# VST 22g



## Milesy (Mar 8, 2012)

Just upraded to the 22g VST basket from the 18g. Wow. Why did I wait so long.


----------



## garydyke1 (Mar 9, 2011)

I thinking about a VST 20g ridgeless ''competition'' size. 22g is jus obscene


----------



## tribs (Feb 21, 2012)

Milesy, why should I get a 22g VST?


----------



## aaronb (Nov 16, 2012)

Are you massively up dosing to fill the basket though? I'm intrigued as well!

Does anybody have thoughts on Ridged vs Ridgeless?

I've never used a ridged before but the L1 Bottomless PF comes with a ridged basket, might give it a go.


----------



## seeq (Jul 9, 2011)

I prefer ridgeless, but I don't really know why, other than its easier to get the basket in and out the PF. In purely coffee making terms it makes no difference at all. It is purely down to personal preference I think.


----------



## garydyke1 (Mar 9, 2011)

aaronb said:


> Does anybody have thoughts on Ridged vs Ridgeless?


+1 for ridgeless but it will highlight if you need a new portafilter spring pretty quickly when knocking the puck out!


----------



## garydyke1 (Mar 9, 2011)

aaronb said:


> Are you massively up dosing to fill the basket though?
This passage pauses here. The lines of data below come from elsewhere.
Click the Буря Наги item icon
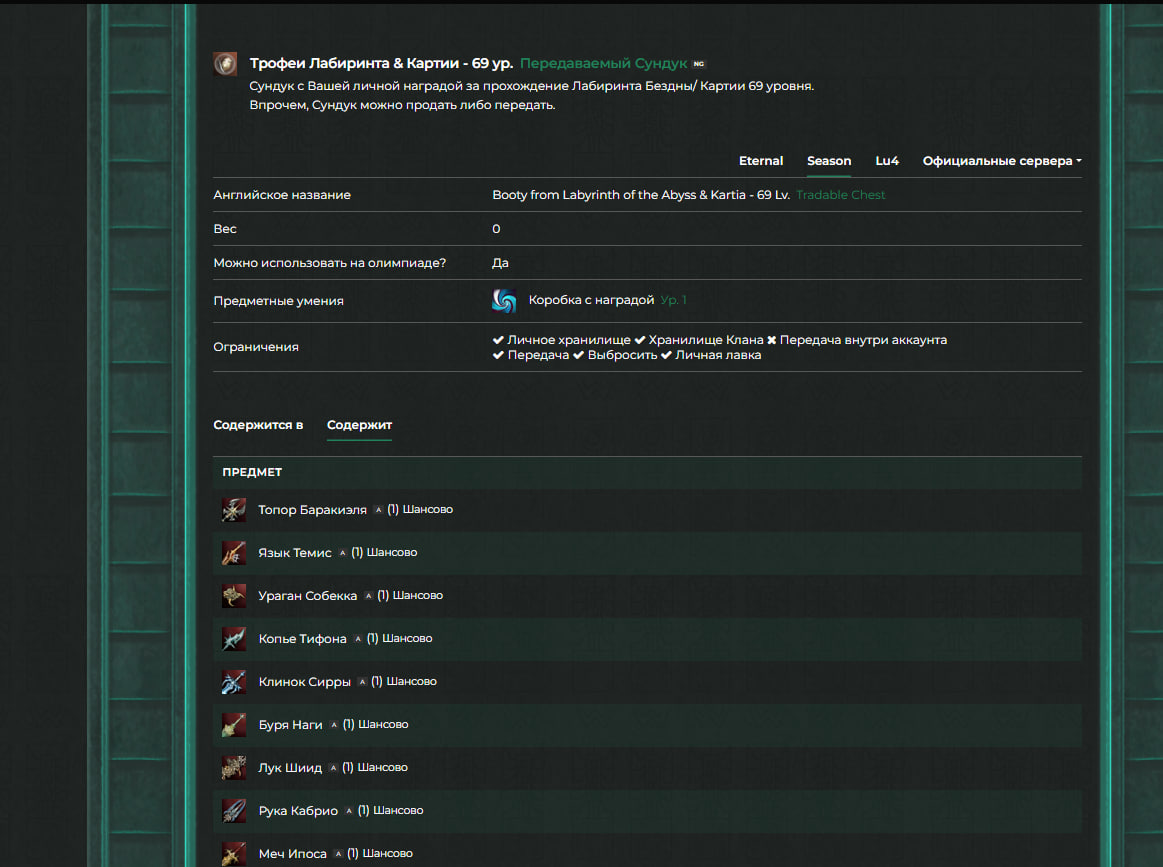This screenshot has height=867, width=1163. click(x=234, y=725)
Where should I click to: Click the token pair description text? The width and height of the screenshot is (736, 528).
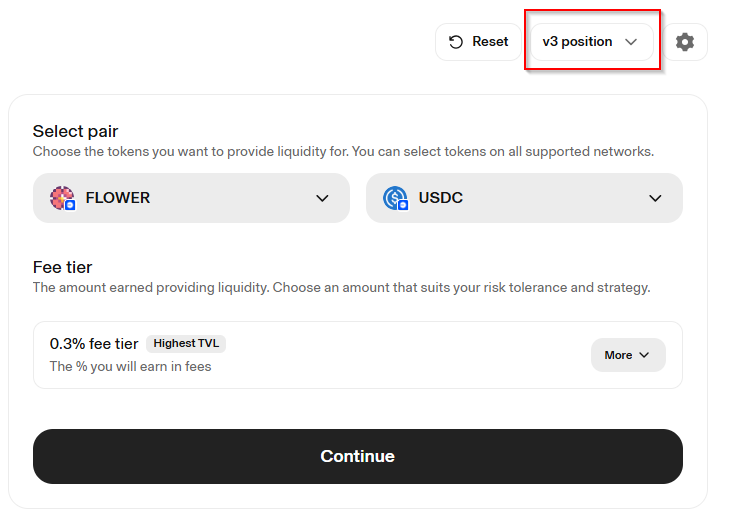click(x=343, y=152)
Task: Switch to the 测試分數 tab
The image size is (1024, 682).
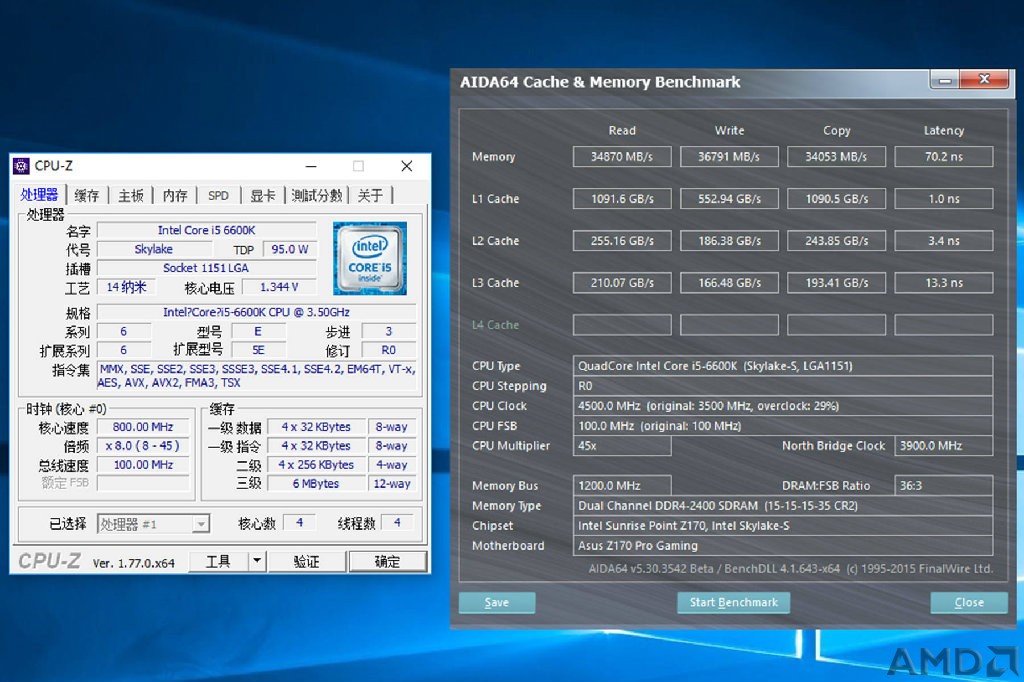Action: pyautogui.click(x=317, y=195)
A 22g basket will accept 21-23g I would have thought. The hole size and basket depth wil be optimised for the designed dose


----------



## Milesy (Mar 8, 2012)

I am dosing 22g exactly. The resulting pour was had more of a mouth feel. It was full bodied and fruity, with chocolate sweetness but without extracting too much caramels. The lower dose basket has a lot less wiggle room I think and needs a bit more accuracy. With the larger dose I seem to be able to get away with more in the variables but still get a consistent pour. Just double spout it into two cups


----------



## Glenn (Jun 14, 2008)

Great for triple ristrettos but 22g is usually too big for most people.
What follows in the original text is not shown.